Sunday, May 29, 2005
Be careful what you wish for
In an earlier brief post, I suggested that the Supreme Court decision (links to opinions are here; see also Jim's earlier post) that prohibited discrimination between in-state and out-of-state wineries with respect to direct shipments of wine was good news for wine drinkers. Alas, I was wrong. Perhaps I underestimated the power of the state wholesalers lobbies. There are, of course, two ways to eliminate disparities in the treatment of in-state and out-of-state wineries. One is to let everybody ship the stuff directly, the other is to prohibit direct shipments altogether. It appears that at least some of the states are taking the latter route. Things are moving in that direction in Michigan and, as I learned this morning, they have already arrived there in Indiana (see this column by Mike Leonard; paid subscription required).
Apparetnly, on May 20, the Indiana Alcohol and Tobacco Commission (ATC) issued a letter stating that in-state direct shipments of wine are considered to be Class A misdemeanor. ATC Chairman, David Heath, seems to have taken a line from Casablanca by appearing to be shocked by the discovery that gambling, ooops.. sorry, direct wine shipments have been taking place in Indiana. His letter to the wineries begins in this way, "It has come to our attention that wineries in Indiana may be engaged in selling wine by taking orders via Internet, mail, and/or telephone and directly shipping to the consumer's address." Of course, these shipments have been going on in Indiana for only 30 years. In fact, the initial lawsuit contained evidence about direct wine shipments in Indiana obtained from the official state website that describes Indiana wineries.

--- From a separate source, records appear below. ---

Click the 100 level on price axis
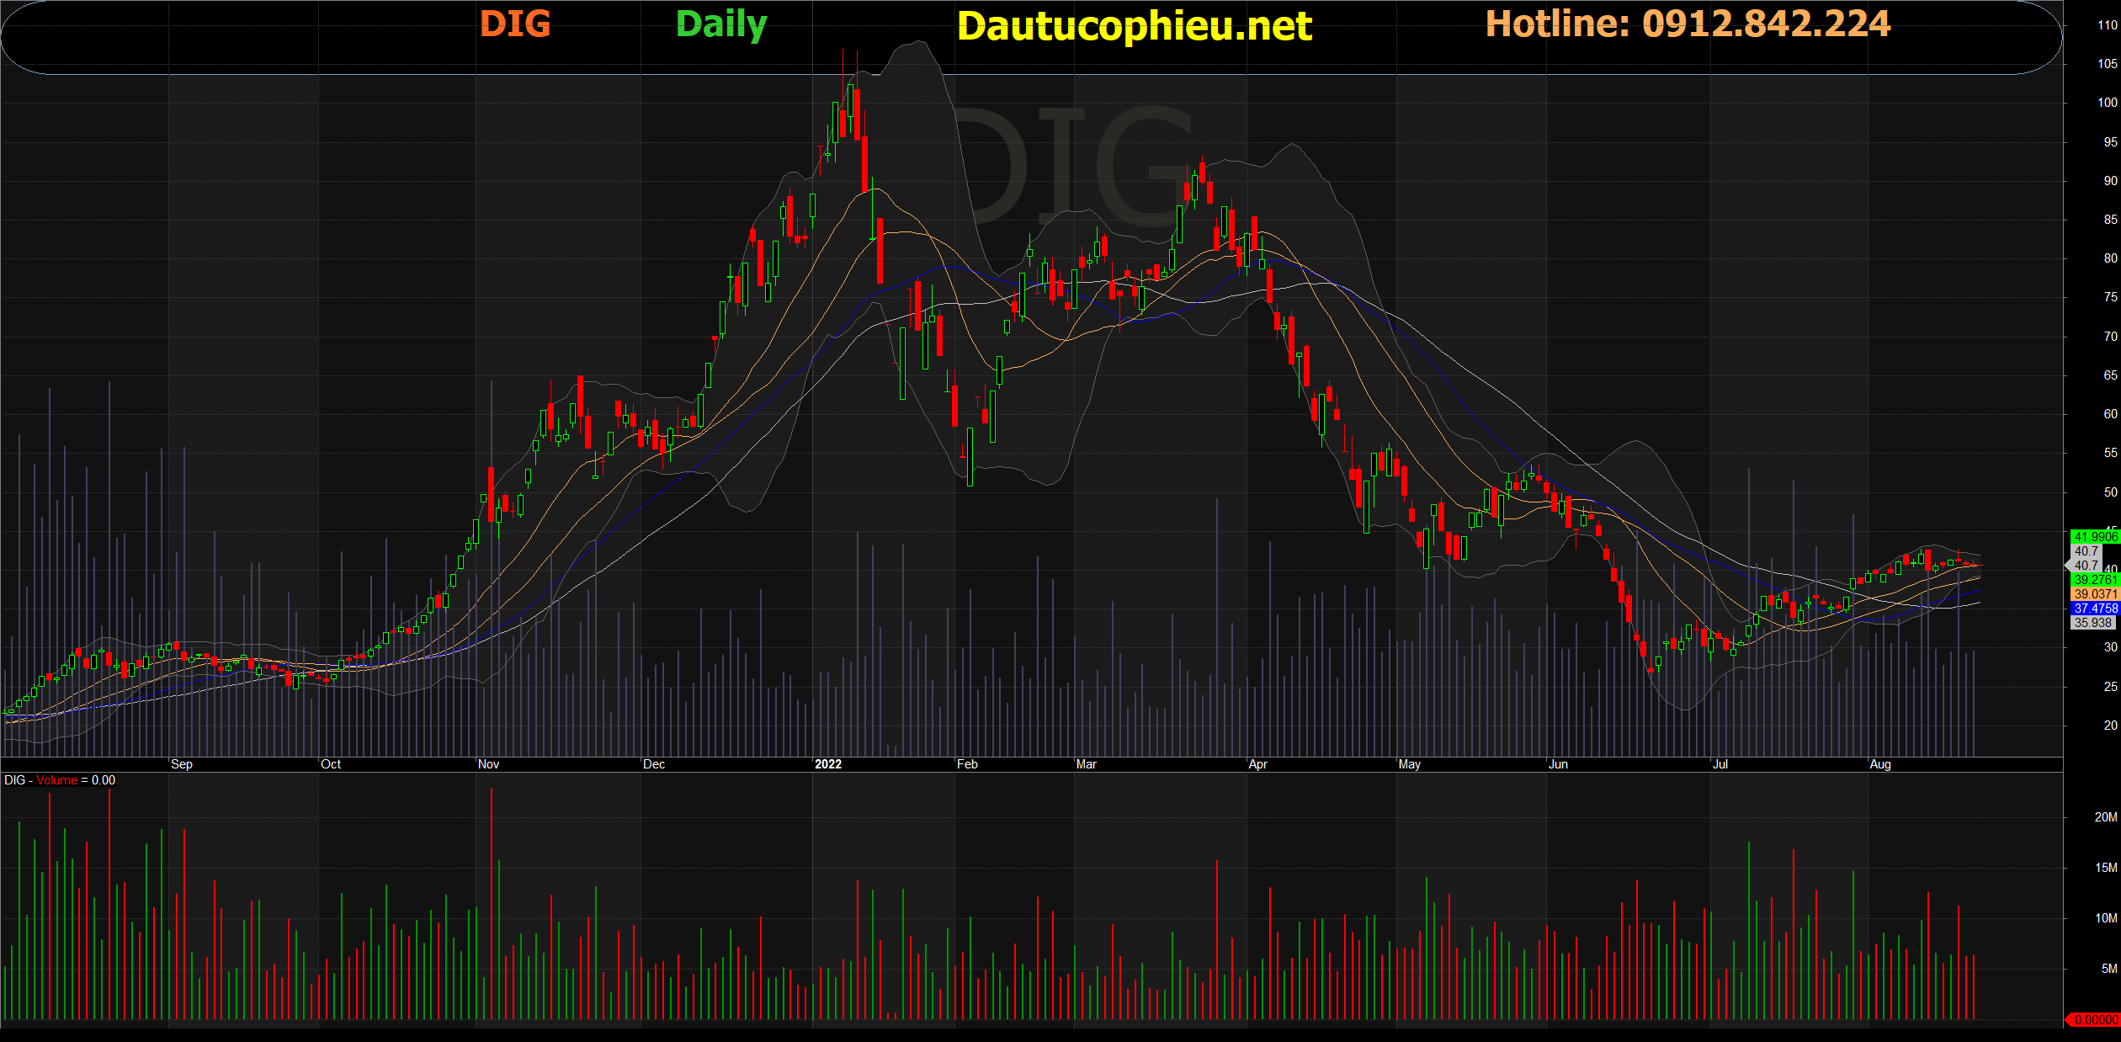 click(x=2107, y=103)
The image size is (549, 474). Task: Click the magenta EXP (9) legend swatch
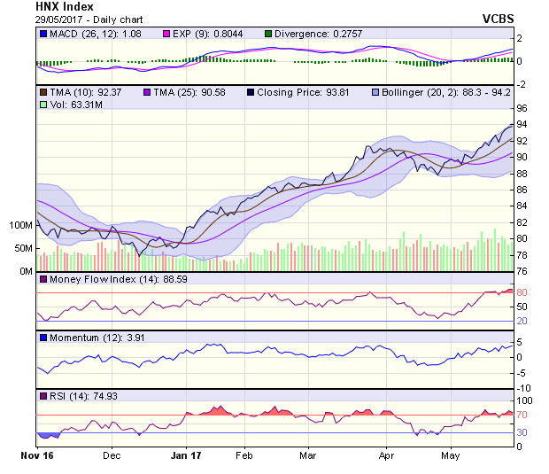(x=166, y=34)
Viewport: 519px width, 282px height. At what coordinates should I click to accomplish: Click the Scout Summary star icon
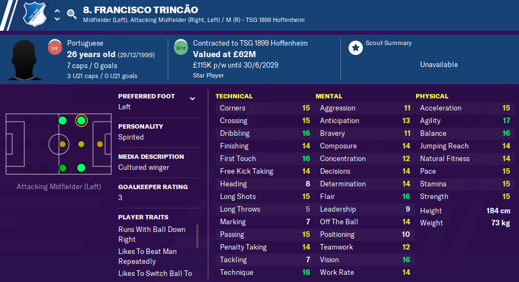pyautogui.click(x=356, y=48)
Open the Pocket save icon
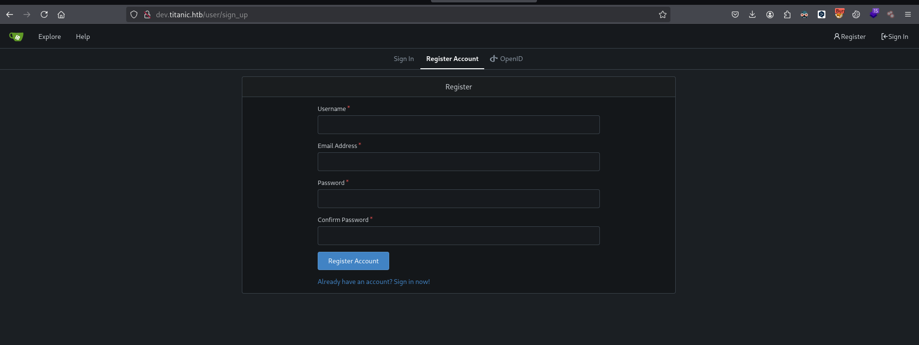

Incidentally, the legality of changing the rules by an ATC letter without going through a formal admninistrative process is questionable. So, perhaps this letter will be challenged and ATC will be forced to jump through some bureaucratic hoops first. But now I am not sure if it is such a good idea to press ATC to follow the rules. God knows what the regulators will come up with during the formal administrative process of revising their interpretation of the current Indiana law.